In SQL server, count (*) or count (1) or count ([column]) is probably the most commonly used aggregate function. In fact, many people can’t distinguish the three. This article will elaborate the function, relationship and the underlying principle of the three.
Usually, I often see some so-called optimization suggestions that use count (1) instead of count (*) to improve performance. The reason given is that count (*) will bring full table scanning. In fact, how to write count doesn’t make any difference.
Count (1) and count (*) actually mean to evaluate whether the expression in count () is null. If it is null, it will not count, and if it is not null, it will count. For example, as shown in code 1, null is specified in count (the optimizer does not allow null to be specified explicitly, so it needs to be assigned to a variable to specify it).
SELECT COUNT(@xx) FROM [AdventureWorks2012].[Sales].[SalesOrderHeader]
Null is specified in code listing 1. Count
Since all rows are null, the result is not counted to 0, as shown in Figure 1.
Figure 1. Obviously, the result is 0
So when you specify count (*) or count (1) or no matter count (‘anything ‘), the result will be the same, because these values are not null, as shown in Figure 2.
Figure 2. As long as a non null expression is specified in count, the result makes no difference
What about the count column?
For count (column), it is also applicable to the above rules. It evaluates whether the value of each row in the column is null. If it is null, it will not count, and if it is not null, it will count. Therefore, count (column) is a count in which the accounting column or its combination is not empty.
How to implement count (*)?
I mentioned count earlier ( ) When there are non null values, you only need to find out the number of non null rows in the specific table in SQL server, that is, all rows (if all the values of a row are null, then the row is equivalent to non existence). The simplest way is to find a column that is not null. If the column has an index, the index will be used. Of course, for performance, SQL server will select the narrowest index to reduce io.

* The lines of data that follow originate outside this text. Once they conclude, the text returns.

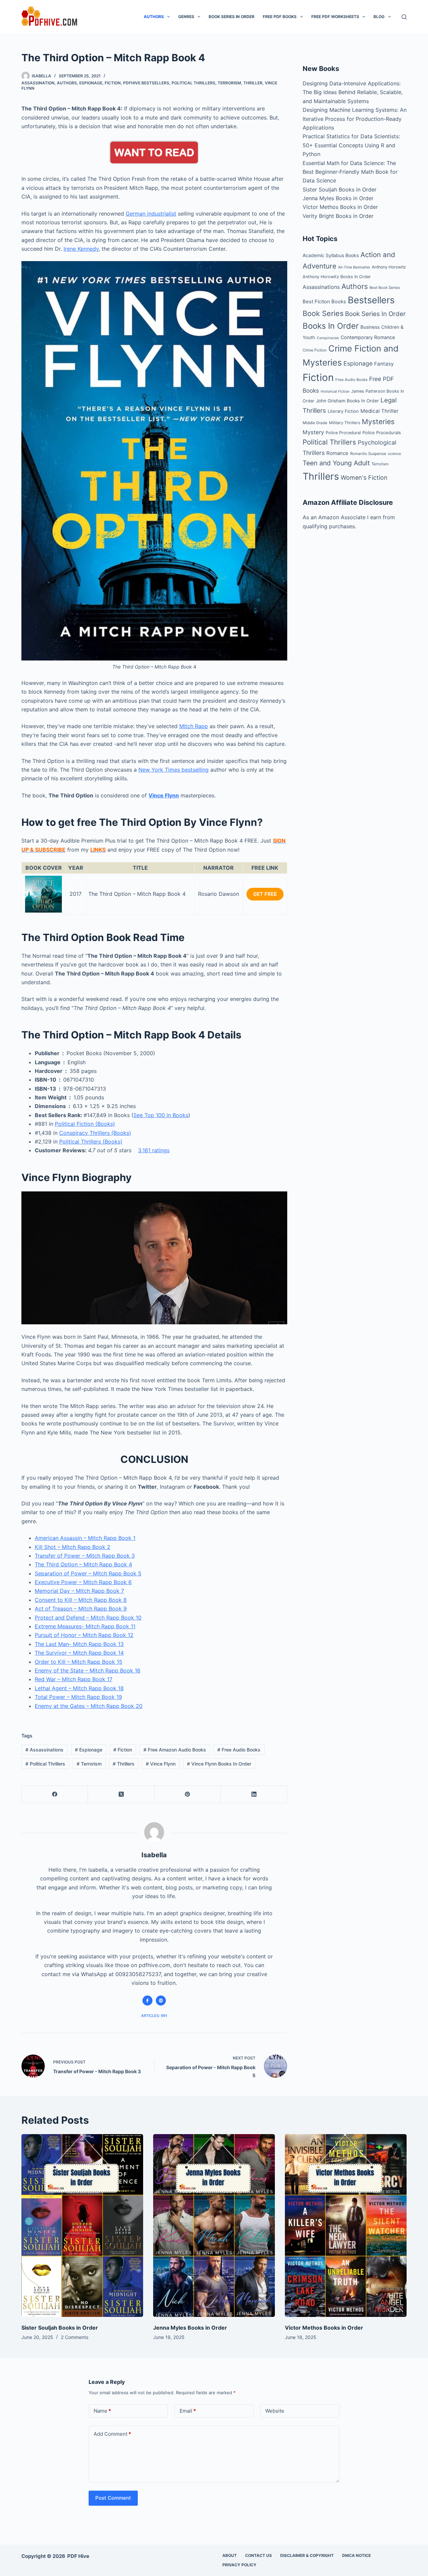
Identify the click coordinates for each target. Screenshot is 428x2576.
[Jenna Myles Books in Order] (214, 2225)
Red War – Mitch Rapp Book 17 (73, 1679)
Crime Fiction (315, 350)
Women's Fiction (364, 477)
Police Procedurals (381, 432)
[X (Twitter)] (121, 1794)
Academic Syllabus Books (331, 255)
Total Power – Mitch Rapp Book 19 (78, 1697)
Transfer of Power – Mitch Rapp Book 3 (85, 1555)
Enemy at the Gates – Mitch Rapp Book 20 (88, 1706)
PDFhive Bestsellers (146, 82)
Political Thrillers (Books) (90, 1141)
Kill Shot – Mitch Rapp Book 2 (72, 1547)
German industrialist (151, 213)
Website (274, 2411)
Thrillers (123, 1764)
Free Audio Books (238, 1749)
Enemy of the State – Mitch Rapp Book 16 (87, 1670)
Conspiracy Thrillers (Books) (95, 1132)
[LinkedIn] (254, 1794)
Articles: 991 (154, 2015)
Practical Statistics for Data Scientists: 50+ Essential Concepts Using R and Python (351, 145)
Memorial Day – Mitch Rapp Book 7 (79, 1590)
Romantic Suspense (368, 453)
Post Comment (113, 2498)
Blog (379, 16)
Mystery (313, 432)
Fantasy (384, 364)
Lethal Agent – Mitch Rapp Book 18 (79, 1688)
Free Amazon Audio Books (174, 1749)
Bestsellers (371, 300)
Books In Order (331, 326)
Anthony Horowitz (389, 266)
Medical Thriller (379, 411)
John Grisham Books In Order (347, 400)
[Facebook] (55, 1794)
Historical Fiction (335, 391)
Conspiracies (328, 338)
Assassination (38, 82)
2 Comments (74, 2337)
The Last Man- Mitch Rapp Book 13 (79, 1644)
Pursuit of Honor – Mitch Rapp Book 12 (84, 1635)
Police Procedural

We delete all the nonclustered indexes from the [person]. [address] table of the AdventureWorks 2012 sample database, and create an index on the modifydate column whose data type is datetime. Let’s look at the execution plan, as shown in Figure 3
Figure 3. Index using createDate
We continue to build an index on the stateprovinceid column, which is an int column, accounting for 4 bytes, shorter than the previous 8-byte datetime type column, so SQL Server chose the stateprovinceid index. As shown in Figure 4.
Figure 4. A shorter stateprovinceid index is selected
Therefore, if count (*) is used more in a table, it will greatly improve the performance to consider establishing a single column index in the shortest column.